Your instructions: Rewrite every line from the one containing "Term (115, 2528)" through the one containing "Free fonts (137, 13)", inclusive, and multiply each coordinate in the answers by 1.55, rounding to whole numbers with halves rounded up. Leave everything else on those lines unchanged and give only that span.

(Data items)
▼▼▼
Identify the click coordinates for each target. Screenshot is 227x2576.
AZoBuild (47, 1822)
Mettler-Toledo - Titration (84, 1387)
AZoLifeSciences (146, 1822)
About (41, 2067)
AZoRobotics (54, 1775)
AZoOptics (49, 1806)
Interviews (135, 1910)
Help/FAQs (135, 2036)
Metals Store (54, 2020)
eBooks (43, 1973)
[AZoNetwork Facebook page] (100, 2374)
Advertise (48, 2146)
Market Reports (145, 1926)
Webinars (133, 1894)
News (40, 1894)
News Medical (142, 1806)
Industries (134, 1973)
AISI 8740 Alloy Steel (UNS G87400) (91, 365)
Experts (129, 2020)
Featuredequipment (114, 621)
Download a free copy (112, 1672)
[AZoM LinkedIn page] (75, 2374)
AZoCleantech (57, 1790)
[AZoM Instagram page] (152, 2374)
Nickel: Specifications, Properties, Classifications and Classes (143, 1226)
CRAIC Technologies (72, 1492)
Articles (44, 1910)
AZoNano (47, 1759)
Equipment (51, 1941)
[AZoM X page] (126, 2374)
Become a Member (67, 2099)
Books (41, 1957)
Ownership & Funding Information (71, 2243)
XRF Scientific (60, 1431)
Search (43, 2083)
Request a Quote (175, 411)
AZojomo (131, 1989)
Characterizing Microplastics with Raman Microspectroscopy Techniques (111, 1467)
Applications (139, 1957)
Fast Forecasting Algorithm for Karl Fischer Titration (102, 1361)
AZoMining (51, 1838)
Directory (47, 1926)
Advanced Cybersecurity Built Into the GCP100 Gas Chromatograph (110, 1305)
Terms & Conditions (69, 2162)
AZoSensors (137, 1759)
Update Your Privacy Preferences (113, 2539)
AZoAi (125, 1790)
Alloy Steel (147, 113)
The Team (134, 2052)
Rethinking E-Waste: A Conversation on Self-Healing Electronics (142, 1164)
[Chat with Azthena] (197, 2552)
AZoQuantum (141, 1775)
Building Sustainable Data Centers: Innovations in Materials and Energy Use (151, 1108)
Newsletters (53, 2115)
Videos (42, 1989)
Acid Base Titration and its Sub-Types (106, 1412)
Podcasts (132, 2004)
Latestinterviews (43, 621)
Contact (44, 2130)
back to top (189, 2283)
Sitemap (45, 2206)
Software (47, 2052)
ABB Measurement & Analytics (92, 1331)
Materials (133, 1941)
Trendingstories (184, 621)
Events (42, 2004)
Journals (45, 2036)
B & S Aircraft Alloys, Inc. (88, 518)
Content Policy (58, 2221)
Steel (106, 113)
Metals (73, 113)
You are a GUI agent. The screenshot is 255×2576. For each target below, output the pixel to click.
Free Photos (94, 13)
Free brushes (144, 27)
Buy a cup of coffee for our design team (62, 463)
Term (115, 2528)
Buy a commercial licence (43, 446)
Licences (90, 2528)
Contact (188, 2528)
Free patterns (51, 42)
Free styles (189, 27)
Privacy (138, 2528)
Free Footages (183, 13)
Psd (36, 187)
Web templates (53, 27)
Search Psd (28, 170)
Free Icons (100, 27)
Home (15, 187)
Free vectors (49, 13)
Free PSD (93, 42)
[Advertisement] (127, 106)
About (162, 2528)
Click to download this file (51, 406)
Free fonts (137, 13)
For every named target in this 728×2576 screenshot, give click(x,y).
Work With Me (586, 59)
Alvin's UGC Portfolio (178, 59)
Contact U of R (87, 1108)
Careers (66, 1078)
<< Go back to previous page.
▲▲▲
In response:
Term (178, 3918)
Buy a commercial licence (67, 691)
Licences (140, 3918)
Contact (291, 3918)
Free patterns (79, 65)
Free styles (293, 42)
Privacy (214, 3918)
Free Footages (284, 20)
Psd (56, 290)
Web templates (82, 42)
Search Psd (43, 264)
Free Icons (155, 42)
Home (23, 290)
Free vectors (76, 20)
Free PSD (144, 65)
[Advertisement] (197, 164)
About (251, 3918)
Click to download this file (79, 629)
Free fonts (212, 20)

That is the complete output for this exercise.